Dead Men Tell No Tales has some of the most epic and ambitious sea battles yet seen in the series. Principle photography took place in a dry dock on the Gold Coast of Australia, where a giant blue screen stood in for the ocean. Although some impressive moving boat sets were built, many of the ships needed to be replaced or extended, including five major hero boats.
MPC’s team built and rendered the CG ships in great detail with full rigging and sails, which could react convincingly to match the on-set photography. The story also required that these ships could be damaged, so the CG models had to work with MPC’s physics based destruction tool Kali.
The ships sail on an almost entirely digital ocean, so not only did the boats need to interact with a huge volume of CG water, but the ocean in the film’s denouement needed to part and form a giant watery chasm.
The studio has a lot of experience creating complex water simulations, but Ronning and Sandberg were very particular in the exact effects required.
The team spent close to a year perfecting the look of the walls of the chasm and how they moved, crested and interacted with ships. MPC rendered more water than it had attempted on any other movie, creating ocean surfaces, huge interactive splashes, dripping galleons, cresting waves and a magical abyss.
MPC also created the majority of the ghostly crew that main villain Captain Salazar leads, as well as the ghostly form of Salazar himself.
The ghosts are preserved in the exact form that they died in when their ship exploded in the Devil’s Triangle. The pirates are in a maimed state, with hair and clothes appearing as if they were underwater.
Some of these are entirely digital characters used throughout the movie, while for the hero characters, actors were filmed with tight fitting costumes and close cropped hair. MPC closely rotoscoped the actors and created digital doubles of each, with maimed body parts, hair and clothes.

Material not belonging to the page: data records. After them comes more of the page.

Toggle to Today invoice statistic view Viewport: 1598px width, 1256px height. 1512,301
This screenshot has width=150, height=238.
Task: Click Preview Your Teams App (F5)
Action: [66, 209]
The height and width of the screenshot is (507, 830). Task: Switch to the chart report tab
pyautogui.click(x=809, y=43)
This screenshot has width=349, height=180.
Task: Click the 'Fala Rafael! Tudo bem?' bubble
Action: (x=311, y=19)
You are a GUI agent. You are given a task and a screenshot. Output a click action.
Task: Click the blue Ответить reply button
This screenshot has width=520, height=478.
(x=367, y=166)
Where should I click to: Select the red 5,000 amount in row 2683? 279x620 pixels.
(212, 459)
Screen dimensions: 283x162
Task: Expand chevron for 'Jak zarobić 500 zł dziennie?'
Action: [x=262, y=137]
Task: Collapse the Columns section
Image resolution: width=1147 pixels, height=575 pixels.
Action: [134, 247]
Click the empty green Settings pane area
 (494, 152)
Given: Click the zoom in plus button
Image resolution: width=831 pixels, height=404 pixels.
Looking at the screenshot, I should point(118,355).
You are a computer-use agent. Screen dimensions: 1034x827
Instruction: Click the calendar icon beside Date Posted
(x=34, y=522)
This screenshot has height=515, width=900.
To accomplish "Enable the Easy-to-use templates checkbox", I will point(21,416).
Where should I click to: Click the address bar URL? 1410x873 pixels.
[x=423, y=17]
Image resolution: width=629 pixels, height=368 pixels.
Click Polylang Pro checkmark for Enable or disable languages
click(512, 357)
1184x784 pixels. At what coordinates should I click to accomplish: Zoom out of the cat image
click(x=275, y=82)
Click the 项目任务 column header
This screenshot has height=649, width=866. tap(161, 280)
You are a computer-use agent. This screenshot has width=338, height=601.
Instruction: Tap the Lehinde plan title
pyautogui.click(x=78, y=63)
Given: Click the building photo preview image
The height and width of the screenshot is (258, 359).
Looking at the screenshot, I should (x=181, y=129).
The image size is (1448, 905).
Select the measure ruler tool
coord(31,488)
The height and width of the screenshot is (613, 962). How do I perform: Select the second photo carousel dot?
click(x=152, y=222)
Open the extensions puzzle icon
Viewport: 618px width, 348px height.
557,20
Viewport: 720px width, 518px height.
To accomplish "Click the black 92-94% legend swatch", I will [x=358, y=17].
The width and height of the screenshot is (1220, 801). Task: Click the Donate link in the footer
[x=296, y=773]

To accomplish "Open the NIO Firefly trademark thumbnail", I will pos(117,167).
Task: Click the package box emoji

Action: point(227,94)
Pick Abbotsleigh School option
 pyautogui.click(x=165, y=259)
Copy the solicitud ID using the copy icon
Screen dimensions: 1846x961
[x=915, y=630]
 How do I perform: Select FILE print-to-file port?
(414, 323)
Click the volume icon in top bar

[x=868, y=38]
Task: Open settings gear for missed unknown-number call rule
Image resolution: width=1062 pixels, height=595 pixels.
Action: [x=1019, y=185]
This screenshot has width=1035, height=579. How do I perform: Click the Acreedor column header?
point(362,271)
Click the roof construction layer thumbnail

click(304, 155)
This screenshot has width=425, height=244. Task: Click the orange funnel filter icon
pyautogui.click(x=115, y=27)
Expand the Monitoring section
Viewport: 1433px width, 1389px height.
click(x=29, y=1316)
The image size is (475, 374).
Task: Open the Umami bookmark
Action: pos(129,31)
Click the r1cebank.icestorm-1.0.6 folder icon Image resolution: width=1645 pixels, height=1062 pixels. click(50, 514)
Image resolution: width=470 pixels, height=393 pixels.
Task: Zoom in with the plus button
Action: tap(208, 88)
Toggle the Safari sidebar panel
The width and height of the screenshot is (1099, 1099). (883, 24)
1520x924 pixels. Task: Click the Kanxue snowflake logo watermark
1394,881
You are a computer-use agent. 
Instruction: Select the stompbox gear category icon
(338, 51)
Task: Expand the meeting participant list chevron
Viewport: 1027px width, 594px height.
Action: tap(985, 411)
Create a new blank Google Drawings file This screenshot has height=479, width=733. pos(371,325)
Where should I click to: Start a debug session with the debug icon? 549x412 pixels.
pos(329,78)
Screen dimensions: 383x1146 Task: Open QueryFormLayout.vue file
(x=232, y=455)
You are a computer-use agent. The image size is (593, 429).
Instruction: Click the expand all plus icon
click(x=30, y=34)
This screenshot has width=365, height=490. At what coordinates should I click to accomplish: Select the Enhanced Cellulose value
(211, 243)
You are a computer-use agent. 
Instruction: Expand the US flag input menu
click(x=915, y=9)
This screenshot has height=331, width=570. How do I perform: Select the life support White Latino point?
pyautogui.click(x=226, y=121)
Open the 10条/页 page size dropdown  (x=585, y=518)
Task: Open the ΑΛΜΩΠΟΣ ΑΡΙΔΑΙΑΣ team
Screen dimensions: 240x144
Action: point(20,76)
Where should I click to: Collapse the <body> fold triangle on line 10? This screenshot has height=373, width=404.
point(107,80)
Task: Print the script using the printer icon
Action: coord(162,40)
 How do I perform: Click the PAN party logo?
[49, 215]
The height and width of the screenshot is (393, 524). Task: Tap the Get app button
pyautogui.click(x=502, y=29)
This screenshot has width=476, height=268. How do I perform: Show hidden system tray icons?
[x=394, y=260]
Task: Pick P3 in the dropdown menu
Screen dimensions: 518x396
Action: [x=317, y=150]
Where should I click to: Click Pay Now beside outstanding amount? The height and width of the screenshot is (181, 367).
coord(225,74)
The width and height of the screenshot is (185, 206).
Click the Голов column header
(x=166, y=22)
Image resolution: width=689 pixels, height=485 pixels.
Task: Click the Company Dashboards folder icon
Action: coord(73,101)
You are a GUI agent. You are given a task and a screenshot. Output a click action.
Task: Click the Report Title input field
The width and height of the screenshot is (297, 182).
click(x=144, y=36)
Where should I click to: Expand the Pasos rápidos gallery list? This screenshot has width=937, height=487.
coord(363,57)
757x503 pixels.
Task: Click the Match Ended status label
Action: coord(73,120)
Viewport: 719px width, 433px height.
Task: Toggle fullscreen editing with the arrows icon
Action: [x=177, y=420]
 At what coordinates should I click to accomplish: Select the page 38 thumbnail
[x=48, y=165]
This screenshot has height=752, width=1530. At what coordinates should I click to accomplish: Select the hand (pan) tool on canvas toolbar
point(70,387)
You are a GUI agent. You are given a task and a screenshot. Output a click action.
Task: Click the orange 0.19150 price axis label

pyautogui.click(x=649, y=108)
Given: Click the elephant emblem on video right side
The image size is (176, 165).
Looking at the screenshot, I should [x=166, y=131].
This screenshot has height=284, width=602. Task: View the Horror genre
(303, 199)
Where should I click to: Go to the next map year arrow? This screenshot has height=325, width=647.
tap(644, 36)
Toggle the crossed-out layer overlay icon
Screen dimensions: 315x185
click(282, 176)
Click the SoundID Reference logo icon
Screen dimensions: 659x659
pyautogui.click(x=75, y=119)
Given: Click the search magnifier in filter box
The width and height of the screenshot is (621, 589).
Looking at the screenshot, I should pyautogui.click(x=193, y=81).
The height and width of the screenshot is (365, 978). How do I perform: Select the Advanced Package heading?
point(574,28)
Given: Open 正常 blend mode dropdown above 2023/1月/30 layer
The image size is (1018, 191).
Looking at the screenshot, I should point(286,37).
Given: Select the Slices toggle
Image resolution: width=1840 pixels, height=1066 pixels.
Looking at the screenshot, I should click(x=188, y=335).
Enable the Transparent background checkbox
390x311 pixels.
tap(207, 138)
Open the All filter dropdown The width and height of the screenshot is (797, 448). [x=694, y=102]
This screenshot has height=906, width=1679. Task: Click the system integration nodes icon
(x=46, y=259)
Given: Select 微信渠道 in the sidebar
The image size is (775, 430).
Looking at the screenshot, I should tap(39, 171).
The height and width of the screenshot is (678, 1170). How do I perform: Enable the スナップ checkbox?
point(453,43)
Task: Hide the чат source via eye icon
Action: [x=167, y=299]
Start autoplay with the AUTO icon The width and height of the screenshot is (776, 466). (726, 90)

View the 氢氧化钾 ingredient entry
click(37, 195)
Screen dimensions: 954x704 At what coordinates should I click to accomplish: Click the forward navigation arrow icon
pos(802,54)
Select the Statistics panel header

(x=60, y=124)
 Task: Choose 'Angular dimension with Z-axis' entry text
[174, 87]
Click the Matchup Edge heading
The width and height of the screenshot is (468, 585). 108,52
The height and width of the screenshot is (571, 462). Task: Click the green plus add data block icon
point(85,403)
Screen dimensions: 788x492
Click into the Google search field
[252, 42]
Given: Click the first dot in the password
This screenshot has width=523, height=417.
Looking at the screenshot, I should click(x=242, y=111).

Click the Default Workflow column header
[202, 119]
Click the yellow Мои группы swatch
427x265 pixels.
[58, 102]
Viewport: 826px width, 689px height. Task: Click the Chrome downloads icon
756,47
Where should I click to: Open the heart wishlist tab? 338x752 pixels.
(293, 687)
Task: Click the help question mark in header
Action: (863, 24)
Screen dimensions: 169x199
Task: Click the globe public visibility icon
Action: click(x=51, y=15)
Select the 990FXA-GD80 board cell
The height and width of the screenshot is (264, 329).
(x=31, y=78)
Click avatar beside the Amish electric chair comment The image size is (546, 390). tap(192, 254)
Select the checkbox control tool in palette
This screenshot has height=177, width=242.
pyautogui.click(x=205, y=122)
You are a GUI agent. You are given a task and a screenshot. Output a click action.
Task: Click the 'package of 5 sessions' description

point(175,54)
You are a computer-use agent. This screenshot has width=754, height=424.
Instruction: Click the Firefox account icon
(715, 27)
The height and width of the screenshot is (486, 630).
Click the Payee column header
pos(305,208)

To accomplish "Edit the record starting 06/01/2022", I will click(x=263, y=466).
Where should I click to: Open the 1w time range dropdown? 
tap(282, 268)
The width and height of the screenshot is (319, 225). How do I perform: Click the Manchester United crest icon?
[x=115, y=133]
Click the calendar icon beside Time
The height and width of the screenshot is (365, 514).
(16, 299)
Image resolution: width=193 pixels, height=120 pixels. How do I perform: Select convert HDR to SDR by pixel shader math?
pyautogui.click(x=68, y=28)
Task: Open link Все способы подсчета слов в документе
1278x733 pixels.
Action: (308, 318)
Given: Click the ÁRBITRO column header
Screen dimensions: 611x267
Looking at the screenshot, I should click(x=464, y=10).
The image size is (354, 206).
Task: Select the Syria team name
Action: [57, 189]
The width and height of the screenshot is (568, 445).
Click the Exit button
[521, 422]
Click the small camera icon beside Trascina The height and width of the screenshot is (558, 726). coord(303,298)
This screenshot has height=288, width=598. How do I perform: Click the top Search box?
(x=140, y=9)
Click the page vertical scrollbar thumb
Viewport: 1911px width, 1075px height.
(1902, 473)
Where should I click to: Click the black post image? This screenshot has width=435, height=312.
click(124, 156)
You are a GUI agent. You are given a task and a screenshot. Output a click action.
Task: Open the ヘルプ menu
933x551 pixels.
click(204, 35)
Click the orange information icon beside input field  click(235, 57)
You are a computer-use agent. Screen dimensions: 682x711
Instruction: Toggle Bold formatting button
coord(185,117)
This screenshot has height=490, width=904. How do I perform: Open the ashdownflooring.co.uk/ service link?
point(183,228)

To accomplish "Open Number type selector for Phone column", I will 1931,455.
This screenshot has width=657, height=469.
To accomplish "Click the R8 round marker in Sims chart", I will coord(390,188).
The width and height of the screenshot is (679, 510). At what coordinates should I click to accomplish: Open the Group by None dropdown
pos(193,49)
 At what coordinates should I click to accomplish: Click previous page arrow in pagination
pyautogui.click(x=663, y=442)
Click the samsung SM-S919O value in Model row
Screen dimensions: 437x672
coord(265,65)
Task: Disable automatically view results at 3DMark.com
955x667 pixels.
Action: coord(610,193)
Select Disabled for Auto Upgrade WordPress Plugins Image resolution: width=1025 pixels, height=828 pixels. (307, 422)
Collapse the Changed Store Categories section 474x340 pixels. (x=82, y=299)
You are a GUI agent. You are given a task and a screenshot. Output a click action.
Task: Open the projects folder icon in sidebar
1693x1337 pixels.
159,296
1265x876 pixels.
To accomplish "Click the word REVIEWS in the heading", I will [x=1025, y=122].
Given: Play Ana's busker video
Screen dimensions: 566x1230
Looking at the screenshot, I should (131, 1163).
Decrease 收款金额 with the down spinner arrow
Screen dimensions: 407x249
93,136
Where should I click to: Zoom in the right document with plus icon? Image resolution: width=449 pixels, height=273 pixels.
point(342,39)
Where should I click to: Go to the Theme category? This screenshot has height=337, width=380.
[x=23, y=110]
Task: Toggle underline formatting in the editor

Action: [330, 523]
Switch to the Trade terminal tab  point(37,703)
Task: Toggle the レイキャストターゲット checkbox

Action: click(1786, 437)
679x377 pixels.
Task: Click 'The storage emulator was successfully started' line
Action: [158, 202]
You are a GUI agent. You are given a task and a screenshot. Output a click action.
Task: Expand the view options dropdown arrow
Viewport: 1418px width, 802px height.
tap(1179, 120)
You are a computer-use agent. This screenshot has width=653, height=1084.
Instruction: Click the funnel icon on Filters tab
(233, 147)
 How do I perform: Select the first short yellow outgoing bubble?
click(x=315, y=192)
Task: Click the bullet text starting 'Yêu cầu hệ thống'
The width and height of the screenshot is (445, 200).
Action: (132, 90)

As well as thousands of hairs that needed to collide, interact and be directed, the Salazar character has a giant hole in his head.
MPC’s R&D team developed tools that allowed the animators to have control over the performance of the hair, whilst at the same time running physics simulations to keep it feeling natural. The second challenge was to augment the practical make up and extend it to include the giant hole on the left side of his head. His eyes were also given a ghostly texture and pattern.
As well as the creation of ghost sharks and ghost birds, the VFX called for several island environments that required extensive matte painting and 3D environment work, as well as the creation of the Devil’s Triangle.
The latter is depicted in the film as a rocky environment in the middle of the ocean where the cursed pirates are trapped. As the spell is broken, the entire landscape collapses into the ocean, which required complex rigid body and fluid simulations.